Unless you really want to get into making an oscillator, don't. Just buy one.
If you are going to make an oscillator, use an HCMOS gate, preferably an unbuffered one such as a 74HCU04.
The frequency stability of an oscillator is not something that you should worry about. Unless you are looking at temperature compensated or oven stabilised designs, the frequency of the crystal will change so much with temperature that you will never notice the oscillator.
Also, if you don't have any way of checking the initial adjustment of an oscillator, it could be a long way off.
But initial adjustment is not important unless there is some reason for good accuracy.
Let me put some figures on that:-
Initial adjustment if component values are guessed. ±500 ppm or 40 seconds per day
Initial adjustment if component values are selected for the design. ±50 ppm or 4 seconds per day
Initial adjustment if component values are selected for each oscillator, or a trimmer is fitted. ±10 ppm or about 1 second per day
Temperature stability with a cheap crystal. ±50 ppm or 4 seconds per day
Temperature stability with an expensive crystal. ±10 ppm or about 1 second per day
Temperature stability of the oscillator, ignoring crystal stability. ±5 ppm or about 1/2 second per day
As you can see from this, if the oscillator works, and you get it adjusted reasonably well, other things just don't matter.

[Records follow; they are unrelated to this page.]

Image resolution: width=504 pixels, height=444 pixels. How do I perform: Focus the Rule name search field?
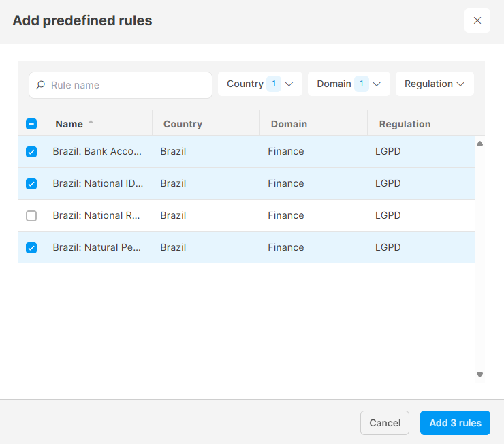121,85
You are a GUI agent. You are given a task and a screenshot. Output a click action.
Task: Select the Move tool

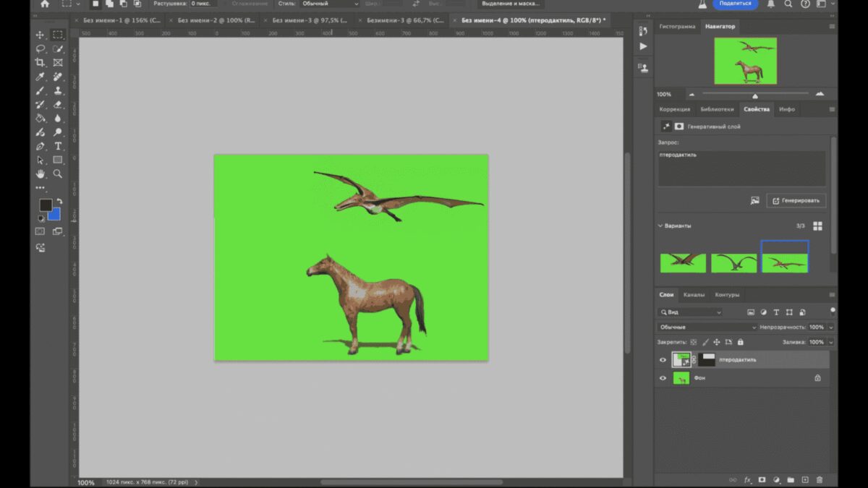click(x=41, y=35)
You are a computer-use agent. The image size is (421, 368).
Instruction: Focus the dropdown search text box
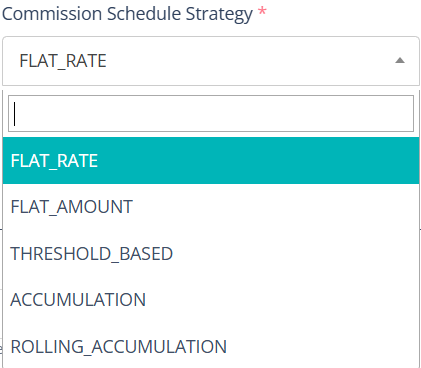coord(211,113)
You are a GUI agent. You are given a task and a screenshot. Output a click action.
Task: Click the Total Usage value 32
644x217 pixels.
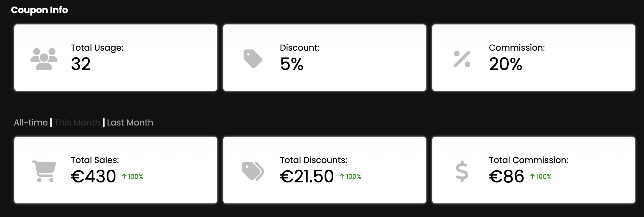click(x=81, y=64)
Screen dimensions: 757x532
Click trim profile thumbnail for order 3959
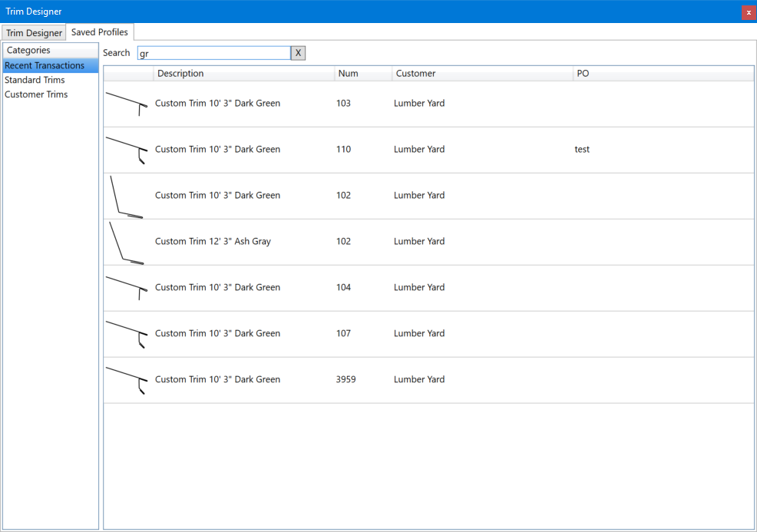(x=127, y=380)
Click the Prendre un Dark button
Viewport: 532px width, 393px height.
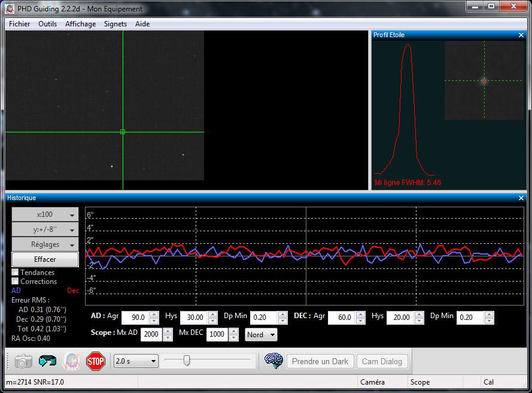coord(320,361)
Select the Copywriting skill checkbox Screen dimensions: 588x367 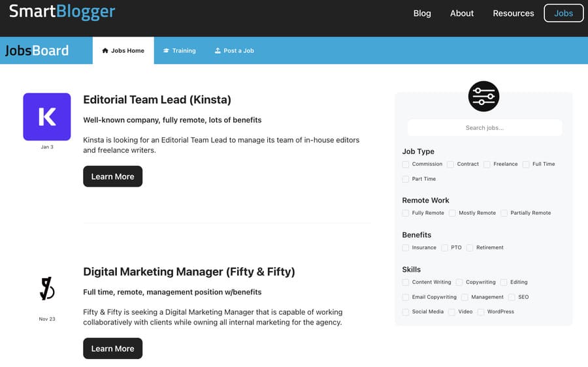pyautogui.click(x=459, y=283)
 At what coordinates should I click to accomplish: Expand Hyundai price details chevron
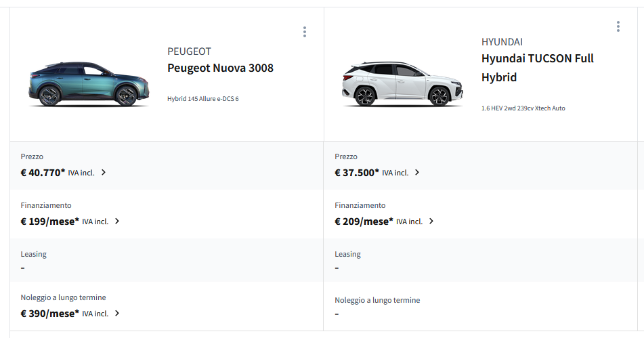pyautogui.click(x=417, y=173)
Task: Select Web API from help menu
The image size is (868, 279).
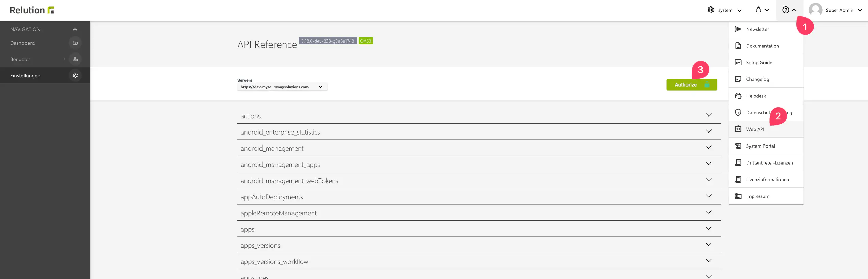Action: click(755, 129)
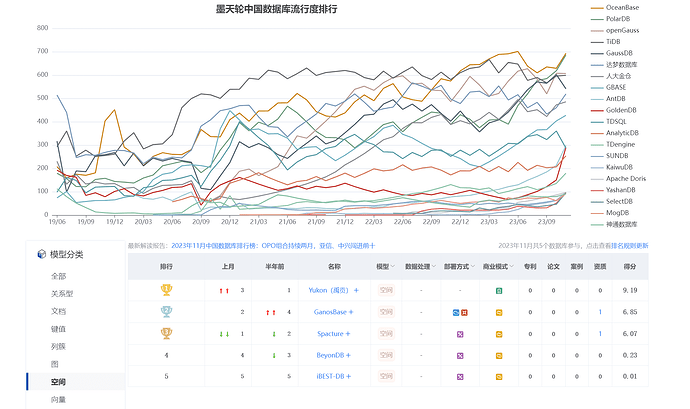The height and width of the screenshot is (409, 690).
Task: Select 关系型 in model category list
Action: pos(62,294)
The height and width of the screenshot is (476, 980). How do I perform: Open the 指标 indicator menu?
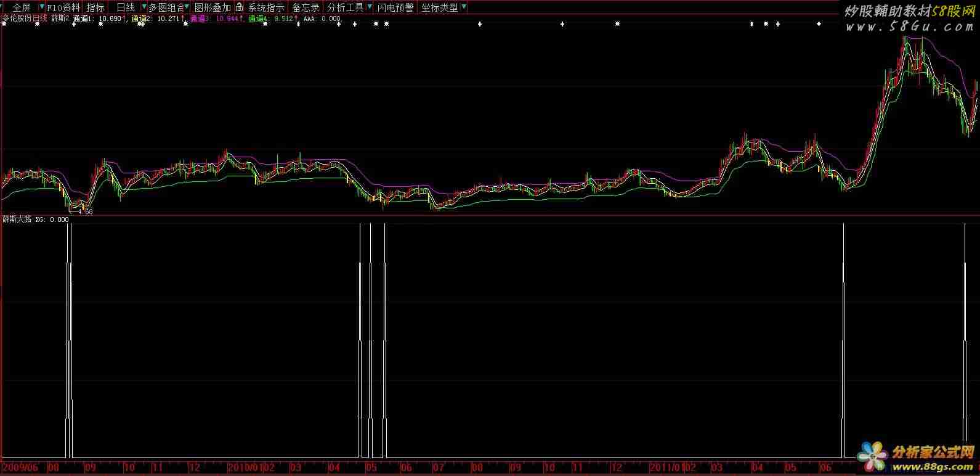click(x=95, y=7)
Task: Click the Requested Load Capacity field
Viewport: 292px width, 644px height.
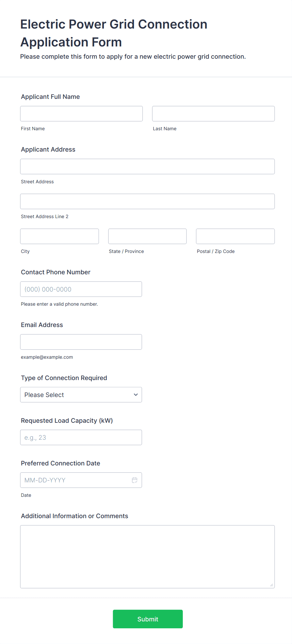Action: click(81, 437)
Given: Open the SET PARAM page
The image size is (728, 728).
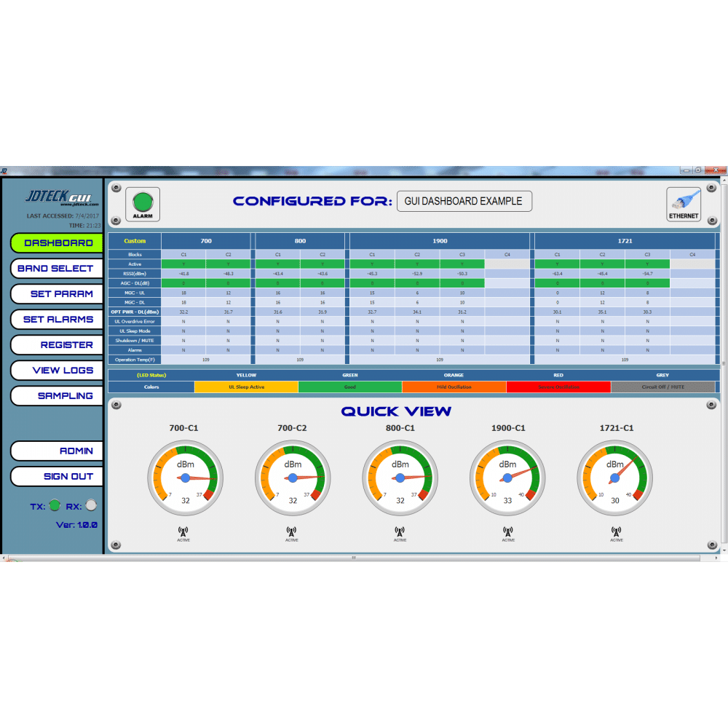Looking at the screenshot, I should pos(57,294).
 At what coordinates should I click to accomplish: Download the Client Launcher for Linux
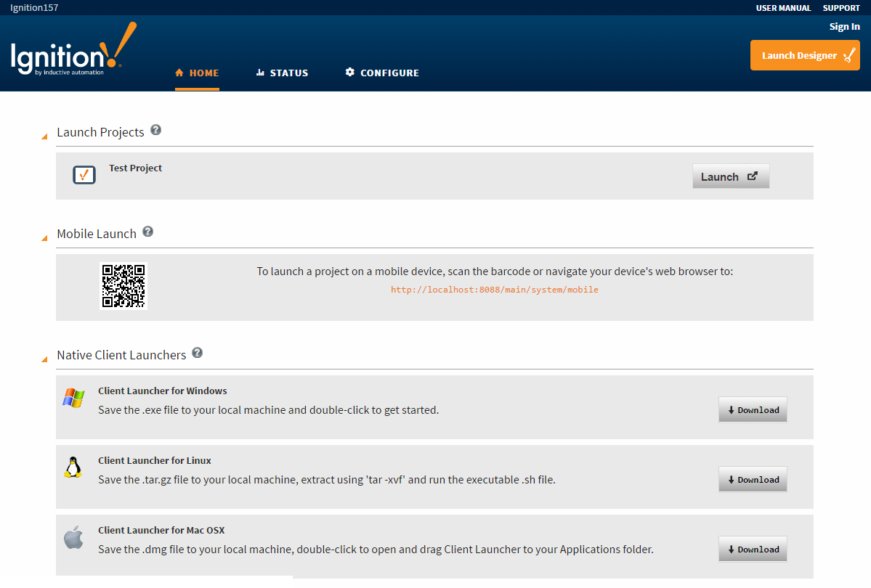click(x=753, y=480)
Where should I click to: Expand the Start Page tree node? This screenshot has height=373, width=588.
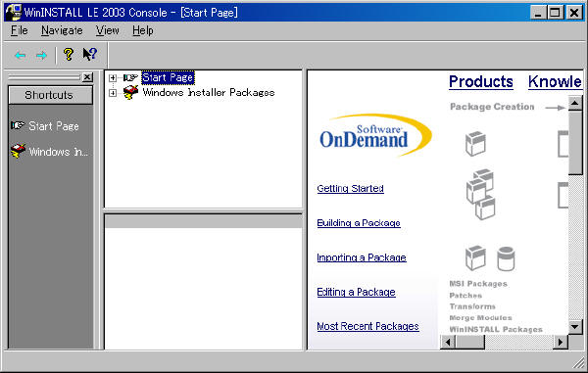coord(113,78)
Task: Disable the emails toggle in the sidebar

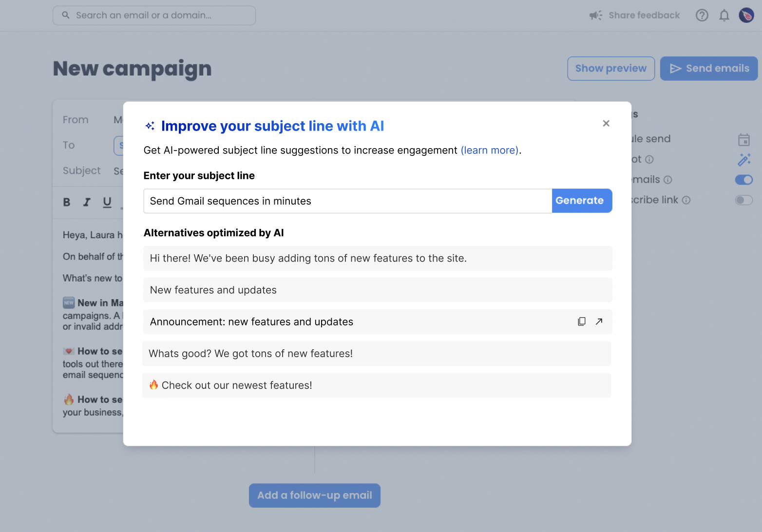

The easiest oscillators to get working are Pierce oscillators using an HCMOS inverter, or a Colpitts oscillator using a bipolar transistor.
With a 4 MHz crystal, it is quite easy, especially for the Pierce oscillator with an HCMOS inverter if you don't use an unbuffered one, for it to oscillate at 3rd Overtone. If that happens, you need a resistor between the output of the gate and the common point of the crystal and the capacitor.
There have been whole books written about crystal oscillators. Just buy the oscillator.